**PROBLEM:**
Repeat the listing below exactly. Pictures do not belong in the copy.

[[ SUPPLIED DATA open ]]

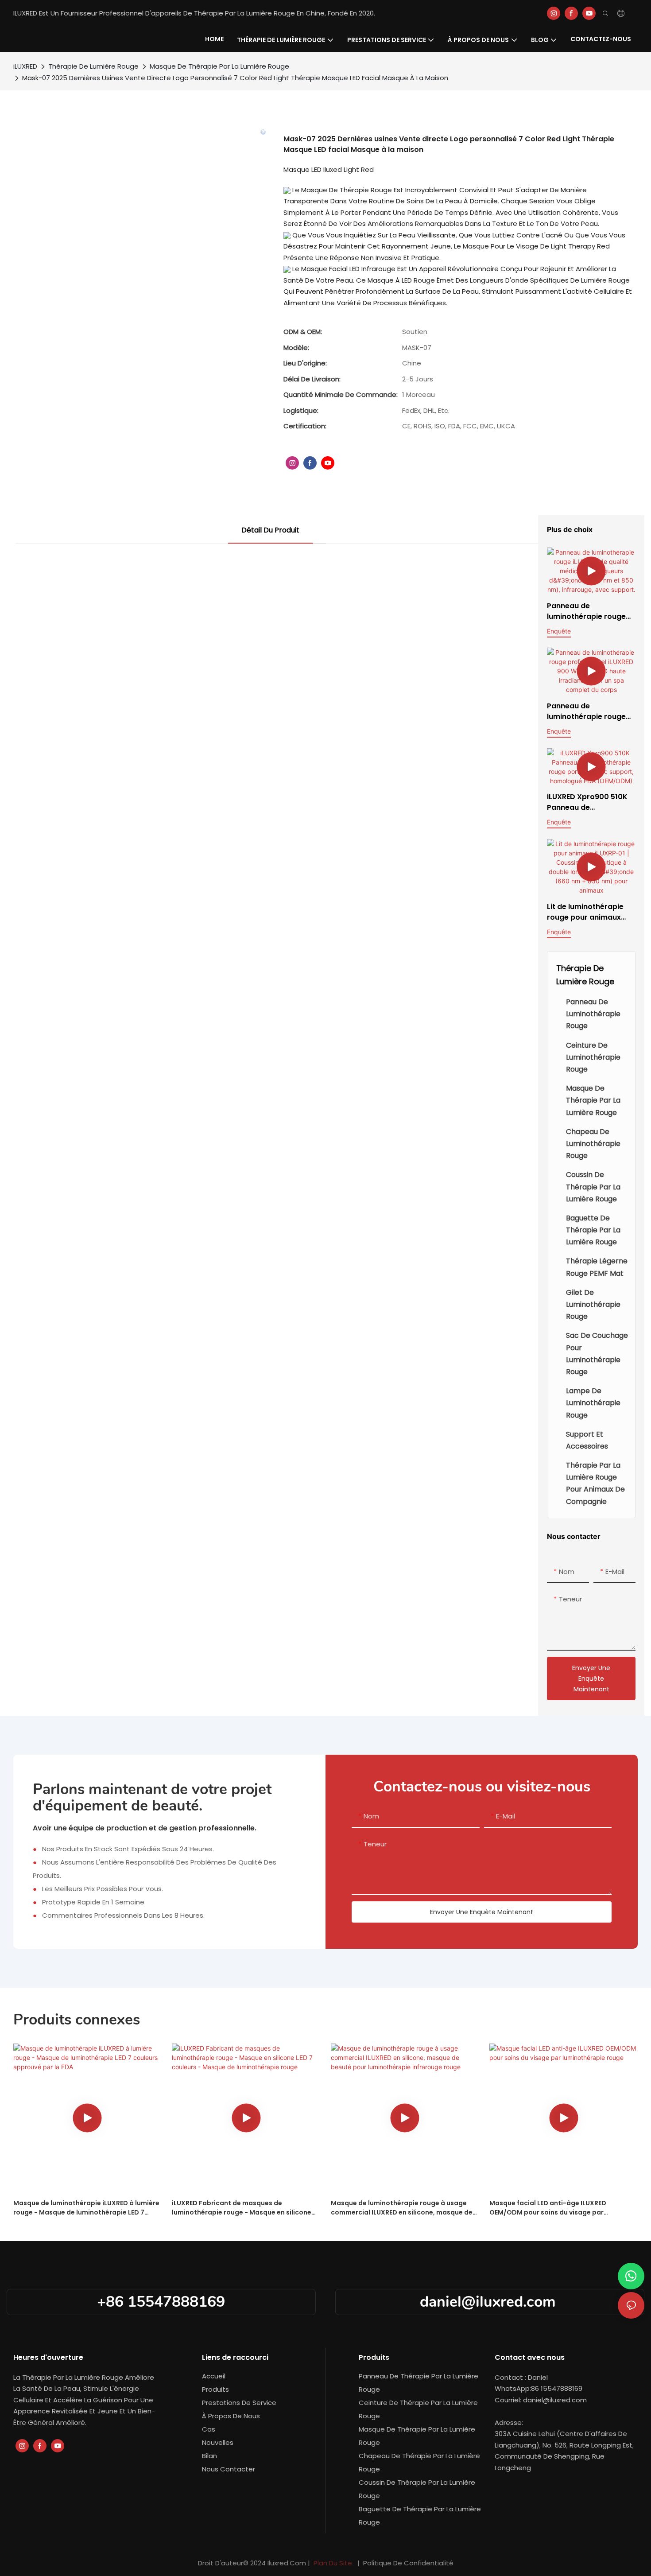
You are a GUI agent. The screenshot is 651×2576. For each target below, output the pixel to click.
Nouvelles (217, 2442)
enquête (559, 631)
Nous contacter (228, 2469)
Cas (208, 2429)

[[ SUPPLIED DATA closed ]]

**ANSWER TO THIS EXERCISE:**
You are a GUI agent. The screenshot is 651×2576. For each target below, output the pixel to click.
Nouvelles (217, 2442)
enquête (559, 631)
Nous contacter (228, 2469)
Cas (208, 2429)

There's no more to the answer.